The average Medicare beneficiary can choose from plans offered by nine organizations in 2023, the same number as in 2022. Even so, MA enrollment is concentrated in plans operated by UnitedHealthcare and Humana, which together account for 46 percent of MA enrollment in 2022. Indeed, an American Medical Association study of competition in health insurance markets found sparce competition in the MA space. That study looks at MA markets in 380 metropolitan statistical areas (MSAs) and presents the two largest insurers' market shares and market concentration levels as measures of competition. Nearly four out of five (79 percent) MSAs had MA markets with low levels of competition.
“High levels of market concentration can result in diminished competitive constraints on insurers,” AMA President Jack Resneck, Jr., M.D., said in a study announcement. “Unchecked market power among insurers is a formula for higher premiums, lower coverage, and inadequate levels of patient care, concerns of great relevance to Medicare Advantage.”
The AMA study found:
- Thirty-four percent of MSA-level markets had one insurer with a share of 50 percent or more. Six percent of MSA-level markets had one insurer with a share of 70 percent or more.
- The 10 states with the least competitive MA markets are Vermont, North Dakota, Wyoming, Montana, Rhode Island, South Dakota, West Virginia, District of Columbia, Nebraska, and Louisiana.

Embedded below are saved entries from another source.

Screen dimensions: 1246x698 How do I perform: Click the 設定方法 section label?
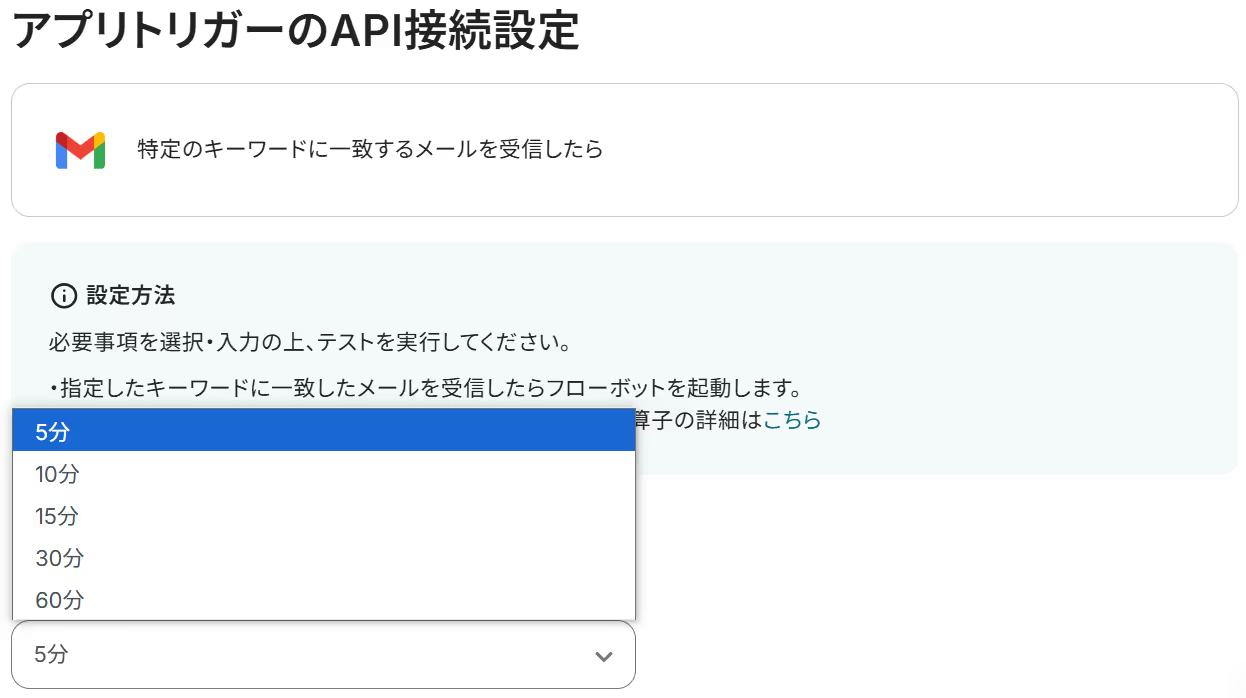[x=131, y=296]
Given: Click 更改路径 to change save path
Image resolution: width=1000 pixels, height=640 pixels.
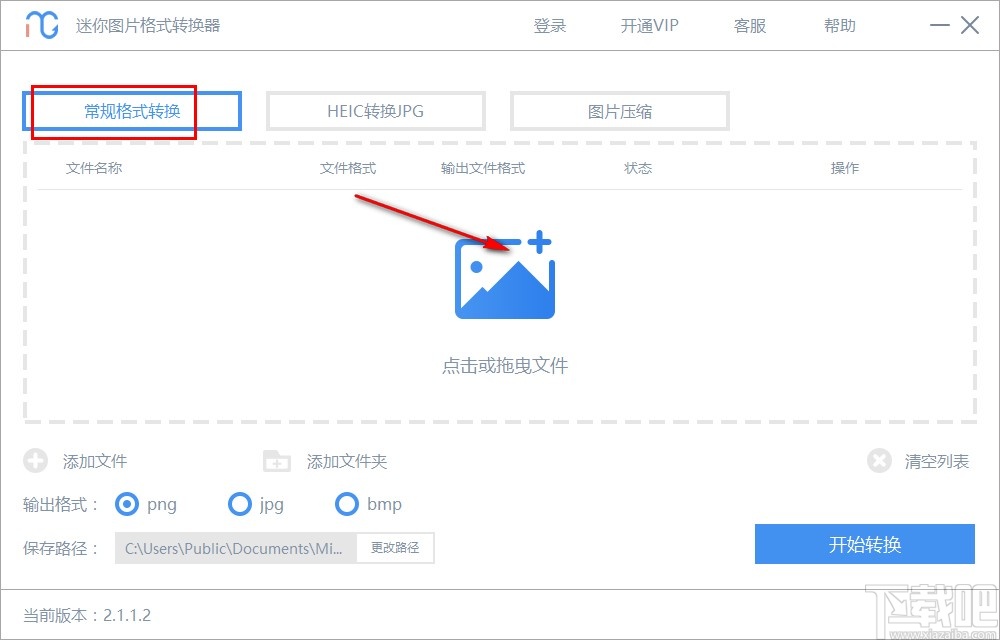Looking at the screenshot, I should point(395,548).
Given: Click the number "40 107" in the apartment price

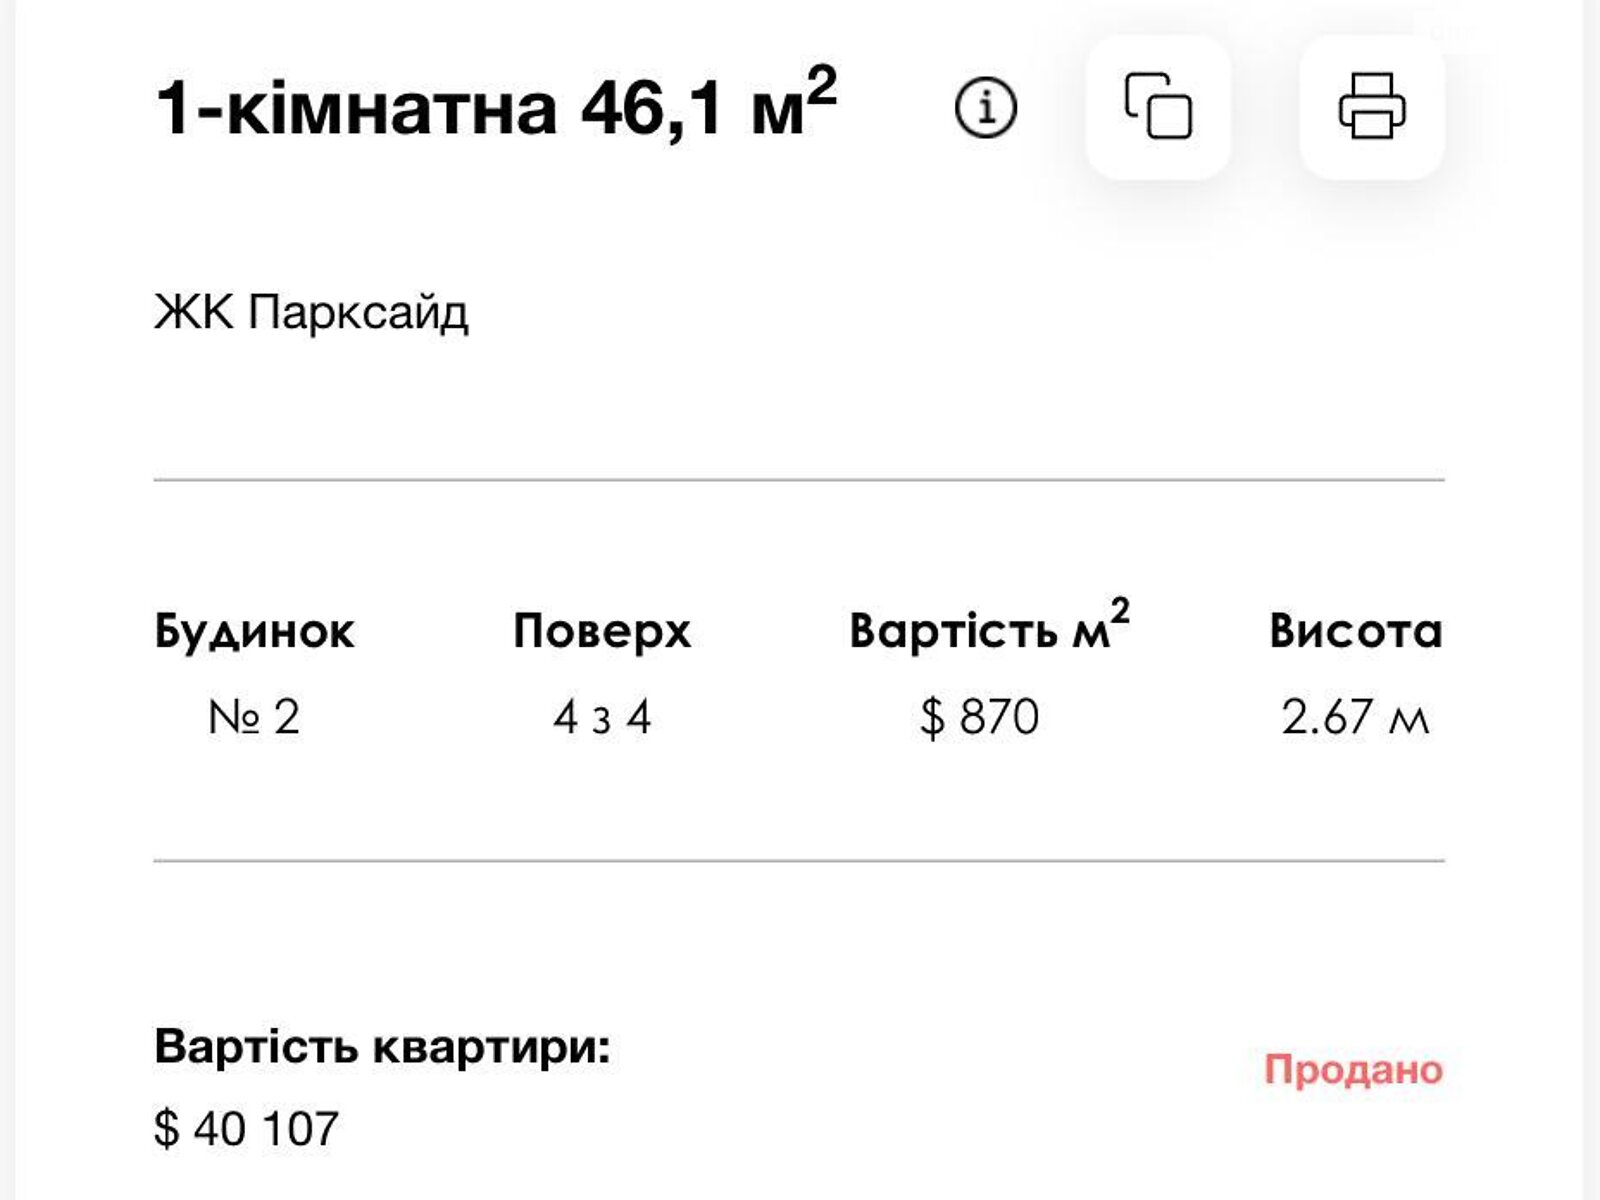Looking at the screenshot, I should [266, 1128].
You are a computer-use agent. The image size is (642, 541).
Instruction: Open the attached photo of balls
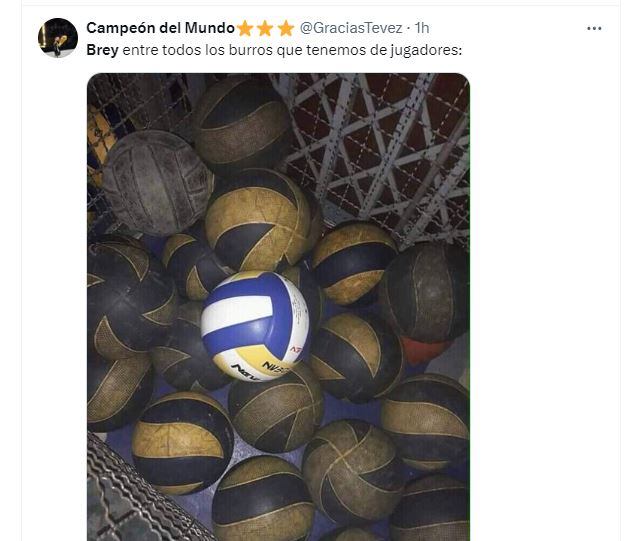point(278,307)
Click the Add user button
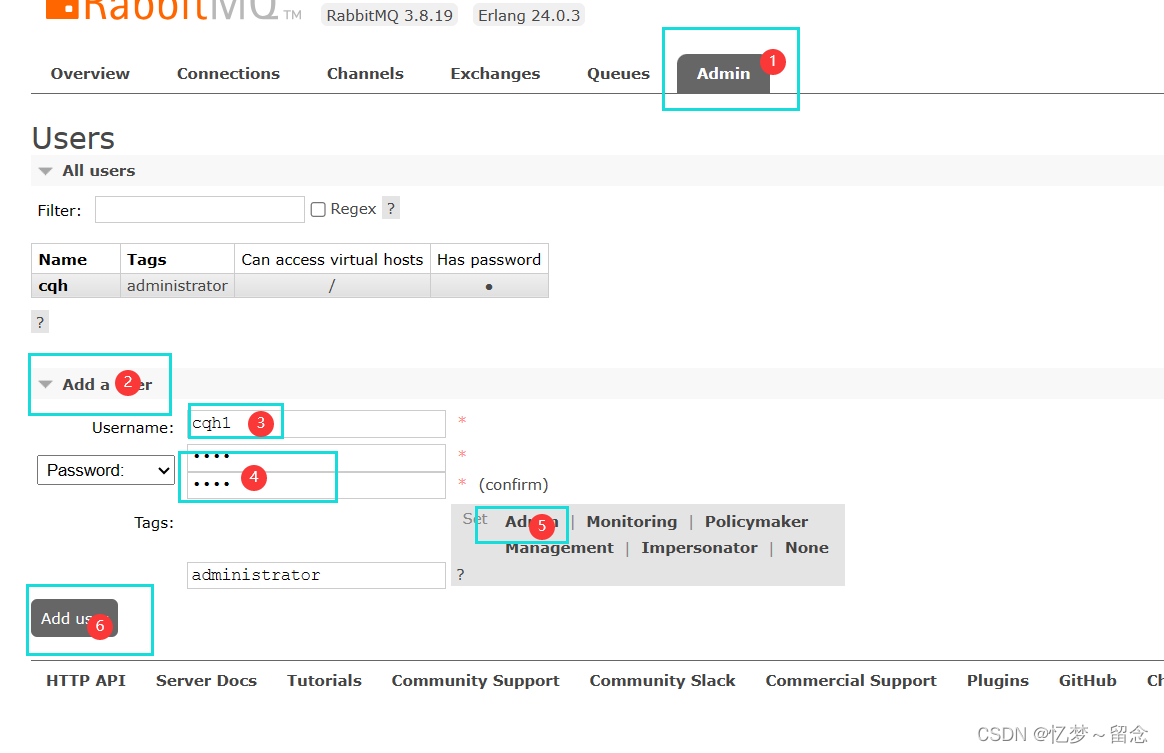The image size is (1164, 753). (x=74, y=618)
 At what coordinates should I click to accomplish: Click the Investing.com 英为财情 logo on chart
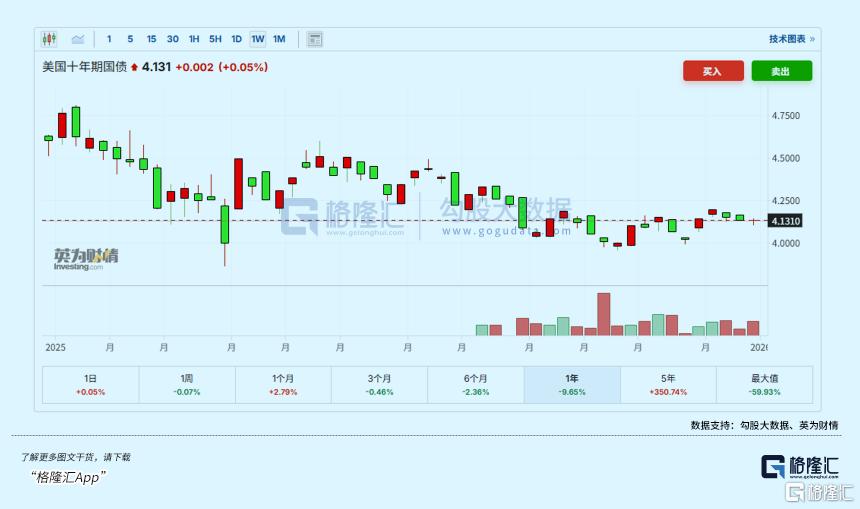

- The 10 largest health insurers in the U.S. at the national-level by market share were: UnitedHealth Group (28 percent), Humana (19 percent), CVS Health-owner of Aetna (11 percent), Kaiser Permanente (7 percent), Elevance Health formerly Anthem (6 percent), Centene (4 percent), Cigna (2 percent), Blue Cross Blue Shield of Michigan (2 percent), 9. Highmark (1 percent), SCAN Health Plan (1 percent).
Part D marketplace for 2023
The total number of Medicare Part D stand-alone prescription drug plans that will be offered in 2023 will increase by five percent to 801 plans. Fifteen organizations offer the plans, the lowest number in any year since Part D started.
The estimated average monthly premium for Medicare Part D stand-alone drug plans is projected to be $43 in 2023, based on current enrollment, a 10 percent increase from $39 in 2022. This rate of increase outpaces both inflation and the Social Security cost-of-living adjustment for 2023. In the stand-alone drug plan market, more than eight out of 10 enrollees next year are projected to be in stand-alone plans operated by just four firms: CVS Health, Centene, UnitedHealth, and Humana.
Average monthly premiums for the 16 national stand-alone drug plans available in 2023 are projected to range from $6 to $111. Premiums are rising for 12 of the 16 plans, including four plans with increases exceeding $10.
Marketplace changes due to Inflation Reduction Act
Beginning in 2023, under a provision in the Inflation Reduction Act (IRA), Part D enrollees will pay no more than $35 per month for covered insulin products in all Part D plans and will pay no cost sharing for adult vaccines covered under Part D. Also, beginning in 2023, drug manufacturers will be required to pay rebates for drug prices that rise faster than the rate of inflation, which could help to dampen cost increases for Part D enrollees.
The new law also caps enrollees’ out-of-pocket drug spending under Part D, as of 2024, and requires Medicare to negotiate prices for some drugs, with negotiated prices first available for some Part D drugs in 2026.